First they came for the Italians, and I did not speak out—because I was not Italian.
Then they came for the Pilgrims.
When they come for this Pilgrim they better come in the middle of the night with a 28 person Rainbow SWAT team.
Mark, does the rebuff of Peter McKay, the election of Erin O'Toole and more importantly the strength of Leslyn Lewis's support, signal that Canada actually does have a strong conservative base?
With the caveat that I did not pay much attention to the Conservative leadership race, my impression was Peter McKay did not want to win. Others have said he took it for granted he would win, but I don't agree with that.
I watched the whole of the Monk Lecture on YouTube.
The thought-provoking Conservative Treehouse website uses the term "Cold Anger" to describe its reaction to deep state abuses of power over the last 3 1/2 years. I think in your reply to the old fool Schama you displayed cold anger in its purest form. Even then, rather like Nicolae Ceaucescu in Bucharest, he couldn't fully comprehend what was happening. I believe the closing vote still went against you and Nigel but the narrowing of the margin, in a pretty dammed tough audience, was something to be very proud of.
P.s. in the unlikely event that any club members have not seen the full debate they now know what to do!
People who so strongly favor open borders immigration are guilty of a certain hubris in that they implicitly believe Western Civilization is consistent with human nature and will simply always be. They simply cannot comprehend, or are unwilling to accept, that unfettered immigration from third world countries will kill the societal goose that laid the civilizational egg. And worse yet, they accuse anyone pointing this simple fact out of being racist.

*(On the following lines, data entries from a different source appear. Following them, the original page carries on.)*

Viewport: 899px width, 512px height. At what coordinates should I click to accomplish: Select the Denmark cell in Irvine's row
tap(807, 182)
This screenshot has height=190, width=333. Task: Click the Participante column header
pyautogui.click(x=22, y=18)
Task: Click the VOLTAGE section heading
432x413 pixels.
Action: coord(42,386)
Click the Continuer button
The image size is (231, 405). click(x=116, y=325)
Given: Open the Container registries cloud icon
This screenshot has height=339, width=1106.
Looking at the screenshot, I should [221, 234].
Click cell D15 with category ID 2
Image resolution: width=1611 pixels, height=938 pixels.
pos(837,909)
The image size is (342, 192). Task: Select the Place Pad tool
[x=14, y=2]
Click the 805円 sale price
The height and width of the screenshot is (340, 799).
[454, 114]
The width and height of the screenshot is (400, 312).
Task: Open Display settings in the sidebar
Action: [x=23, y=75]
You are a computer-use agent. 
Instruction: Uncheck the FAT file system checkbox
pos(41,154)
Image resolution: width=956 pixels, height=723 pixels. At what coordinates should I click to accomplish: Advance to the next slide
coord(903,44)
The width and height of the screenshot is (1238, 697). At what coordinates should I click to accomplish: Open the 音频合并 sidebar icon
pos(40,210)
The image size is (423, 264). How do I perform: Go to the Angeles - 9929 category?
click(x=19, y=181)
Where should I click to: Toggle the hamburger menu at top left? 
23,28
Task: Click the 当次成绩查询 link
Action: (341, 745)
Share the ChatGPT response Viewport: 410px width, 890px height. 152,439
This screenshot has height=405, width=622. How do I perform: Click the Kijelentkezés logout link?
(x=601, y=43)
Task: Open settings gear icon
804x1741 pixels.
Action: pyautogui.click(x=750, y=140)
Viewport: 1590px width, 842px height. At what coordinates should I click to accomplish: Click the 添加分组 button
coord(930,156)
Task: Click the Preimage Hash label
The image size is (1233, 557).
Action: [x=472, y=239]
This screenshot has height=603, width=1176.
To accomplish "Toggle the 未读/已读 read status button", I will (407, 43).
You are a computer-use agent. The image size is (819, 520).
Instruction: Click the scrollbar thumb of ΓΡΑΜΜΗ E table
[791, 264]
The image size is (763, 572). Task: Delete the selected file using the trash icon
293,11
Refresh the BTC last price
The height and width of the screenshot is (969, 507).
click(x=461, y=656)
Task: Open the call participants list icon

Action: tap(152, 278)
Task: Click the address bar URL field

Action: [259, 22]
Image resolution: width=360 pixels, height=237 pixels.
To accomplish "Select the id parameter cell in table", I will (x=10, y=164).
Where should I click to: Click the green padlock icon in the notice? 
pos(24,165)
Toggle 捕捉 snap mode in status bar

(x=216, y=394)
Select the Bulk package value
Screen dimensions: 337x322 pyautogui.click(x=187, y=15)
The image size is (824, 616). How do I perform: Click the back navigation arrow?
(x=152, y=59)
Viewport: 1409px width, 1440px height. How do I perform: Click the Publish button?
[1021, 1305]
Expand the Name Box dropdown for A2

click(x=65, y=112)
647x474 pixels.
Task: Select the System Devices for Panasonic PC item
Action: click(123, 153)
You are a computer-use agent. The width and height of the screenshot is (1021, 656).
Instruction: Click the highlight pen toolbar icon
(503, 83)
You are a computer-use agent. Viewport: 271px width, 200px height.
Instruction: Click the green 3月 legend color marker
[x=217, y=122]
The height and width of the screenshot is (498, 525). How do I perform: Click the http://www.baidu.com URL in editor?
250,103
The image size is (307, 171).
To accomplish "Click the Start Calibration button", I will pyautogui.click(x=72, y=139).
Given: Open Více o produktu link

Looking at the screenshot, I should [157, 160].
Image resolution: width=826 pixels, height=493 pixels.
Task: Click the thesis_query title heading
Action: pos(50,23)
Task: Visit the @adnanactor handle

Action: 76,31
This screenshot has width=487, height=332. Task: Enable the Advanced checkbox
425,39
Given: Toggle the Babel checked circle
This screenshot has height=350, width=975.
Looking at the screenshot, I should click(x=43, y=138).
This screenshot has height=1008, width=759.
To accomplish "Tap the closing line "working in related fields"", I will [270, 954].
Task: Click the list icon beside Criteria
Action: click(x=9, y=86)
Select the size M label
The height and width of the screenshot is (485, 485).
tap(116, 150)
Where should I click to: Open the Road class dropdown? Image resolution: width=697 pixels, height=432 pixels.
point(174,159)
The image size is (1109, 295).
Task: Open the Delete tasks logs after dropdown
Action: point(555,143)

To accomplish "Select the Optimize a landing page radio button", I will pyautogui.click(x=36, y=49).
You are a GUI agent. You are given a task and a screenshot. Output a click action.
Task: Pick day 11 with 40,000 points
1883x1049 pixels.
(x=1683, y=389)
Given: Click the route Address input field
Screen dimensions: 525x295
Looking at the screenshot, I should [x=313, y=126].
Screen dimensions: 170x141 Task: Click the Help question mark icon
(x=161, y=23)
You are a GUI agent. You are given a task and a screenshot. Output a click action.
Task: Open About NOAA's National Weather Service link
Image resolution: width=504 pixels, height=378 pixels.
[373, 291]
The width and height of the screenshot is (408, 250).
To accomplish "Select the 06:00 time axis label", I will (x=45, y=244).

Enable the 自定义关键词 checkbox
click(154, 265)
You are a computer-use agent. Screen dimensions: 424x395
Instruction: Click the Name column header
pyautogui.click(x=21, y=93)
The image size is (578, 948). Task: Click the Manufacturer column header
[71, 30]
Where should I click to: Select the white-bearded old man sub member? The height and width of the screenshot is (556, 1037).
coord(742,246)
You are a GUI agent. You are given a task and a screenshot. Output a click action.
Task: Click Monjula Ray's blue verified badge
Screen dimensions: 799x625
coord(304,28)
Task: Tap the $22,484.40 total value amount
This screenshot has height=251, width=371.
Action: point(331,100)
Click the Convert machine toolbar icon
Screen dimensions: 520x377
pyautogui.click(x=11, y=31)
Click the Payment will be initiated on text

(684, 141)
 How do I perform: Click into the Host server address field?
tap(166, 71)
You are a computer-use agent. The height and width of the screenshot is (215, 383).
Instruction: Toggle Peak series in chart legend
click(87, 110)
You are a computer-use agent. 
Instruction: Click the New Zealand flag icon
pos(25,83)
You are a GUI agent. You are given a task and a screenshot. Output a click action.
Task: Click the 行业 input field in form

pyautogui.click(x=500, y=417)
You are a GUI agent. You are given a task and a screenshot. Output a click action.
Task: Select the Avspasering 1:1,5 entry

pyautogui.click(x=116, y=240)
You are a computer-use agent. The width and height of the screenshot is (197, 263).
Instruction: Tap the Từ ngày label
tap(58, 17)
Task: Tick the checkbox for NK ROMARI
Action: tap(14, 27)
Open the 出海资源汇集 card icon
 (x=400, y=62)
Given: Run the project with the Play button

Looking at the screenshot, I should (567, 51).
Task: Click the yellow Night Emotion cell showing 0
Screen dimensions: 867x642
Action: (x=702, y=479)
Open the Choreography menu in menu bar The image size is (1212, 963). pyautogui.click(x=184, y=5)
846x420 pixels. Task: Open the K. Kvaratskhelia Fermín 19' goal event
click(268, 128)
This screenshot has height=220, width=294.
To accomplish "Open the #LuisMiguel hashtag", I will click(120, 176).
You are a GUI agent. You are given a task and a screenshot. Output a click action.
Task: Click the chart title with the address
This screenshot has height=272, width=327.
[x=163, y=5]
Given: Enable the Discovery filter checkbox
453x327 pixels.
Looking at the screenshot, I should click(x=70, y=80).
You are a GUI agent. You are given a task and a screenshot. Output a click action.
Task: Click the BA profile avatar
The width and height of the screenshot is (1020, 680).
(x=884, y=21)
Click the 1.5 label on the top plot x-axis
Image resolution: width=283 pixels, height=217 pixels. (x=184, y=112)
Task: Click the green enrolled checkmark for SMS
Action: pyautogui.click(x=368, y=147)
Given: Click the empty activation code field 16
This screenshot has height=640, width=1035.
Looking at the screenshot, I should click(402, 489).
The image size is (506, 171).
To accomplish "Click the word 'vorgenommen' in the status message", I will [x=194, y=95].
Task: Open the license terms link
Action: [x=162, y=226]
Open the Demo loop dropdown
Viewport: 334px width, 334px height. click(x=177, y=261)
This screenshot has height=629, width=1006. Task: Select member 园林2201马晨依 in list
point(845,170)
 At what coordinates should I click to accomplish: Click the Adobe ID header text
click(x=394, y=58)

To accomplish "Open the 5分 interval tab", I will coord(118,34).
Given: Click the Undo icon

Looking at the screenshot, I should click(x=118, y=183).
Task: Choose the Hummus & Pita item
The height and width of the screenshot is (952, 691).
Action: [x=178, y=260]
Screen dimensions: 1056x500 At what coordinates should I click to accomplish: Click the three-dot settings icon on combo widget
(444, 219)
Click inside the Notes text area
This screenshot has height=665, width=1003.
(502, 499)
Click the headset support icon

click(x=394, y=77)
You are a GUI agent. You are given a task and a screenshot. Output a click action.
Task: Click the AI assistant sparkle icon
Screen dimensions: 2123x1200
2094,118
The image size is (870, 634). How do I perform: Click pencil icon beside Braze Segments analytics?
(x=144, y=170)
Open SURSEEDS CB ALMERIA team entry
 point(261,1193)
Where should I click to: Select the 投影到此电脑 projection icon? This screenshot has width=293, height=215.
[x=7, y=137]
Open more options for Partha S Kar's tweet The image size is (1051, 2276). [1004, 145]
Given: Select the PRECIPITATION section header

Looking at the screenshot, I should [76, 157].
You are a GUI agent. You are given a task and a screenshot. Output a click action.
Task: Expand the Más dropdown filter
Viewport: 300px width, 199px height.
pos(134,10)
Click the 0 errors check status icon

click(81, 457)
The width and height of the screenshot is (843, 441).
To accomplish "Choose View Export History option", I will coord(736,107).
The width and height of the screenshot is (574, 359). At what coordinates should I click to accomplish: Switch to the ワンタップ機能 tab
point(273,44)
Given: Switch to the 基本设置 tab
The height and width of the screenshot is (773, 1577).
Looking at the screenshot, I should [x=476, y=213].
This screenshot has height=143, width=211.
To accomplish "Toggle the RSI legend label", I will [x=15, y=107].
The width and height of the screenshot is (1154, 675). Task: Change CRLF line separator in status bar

Our problem is made more dire by our inability to teach our own children the value of Western Civilization, much less teach immigrants this value. I suppose this ball really got rolling with Hart-Celler in 1965, and then picked up speed with Simpson-Mazoli in 1986, so it's been 55 years in the making. Now that I think of it, I'm surprised it took this long.
It occurred to me when you were explaining the shifting of the "not nice" label onto your opponent, that you could simply make it that your opponent is "not as nice". Use the kiddos in cages at the US-Mexico border as an example. The left has hung that "not nice" label around the GOP's neck like an anchor. Most of the defense of the actually good policy is that it came from the Clinton Administration and that the children aren't truly with their parents but instead with slave traffickers/kidnappers who abuse these children and have in some cohersive way separated the children from their parents. All the defenses may be true, but the truth is irrelevant because the truth tellers are also not nicely caging children. So to win the issue, maybe the GOP has to embrace being not nice and label the Democrat opponent as less nice. "Sure, I am for caging those children in an effort to save them from the sex trade or worse. Those smugglers aren't their parents! You support child rape and kidnapping. Admit it!" That line is a little over the top, but it would be worse to support child rape than to support child caging, right?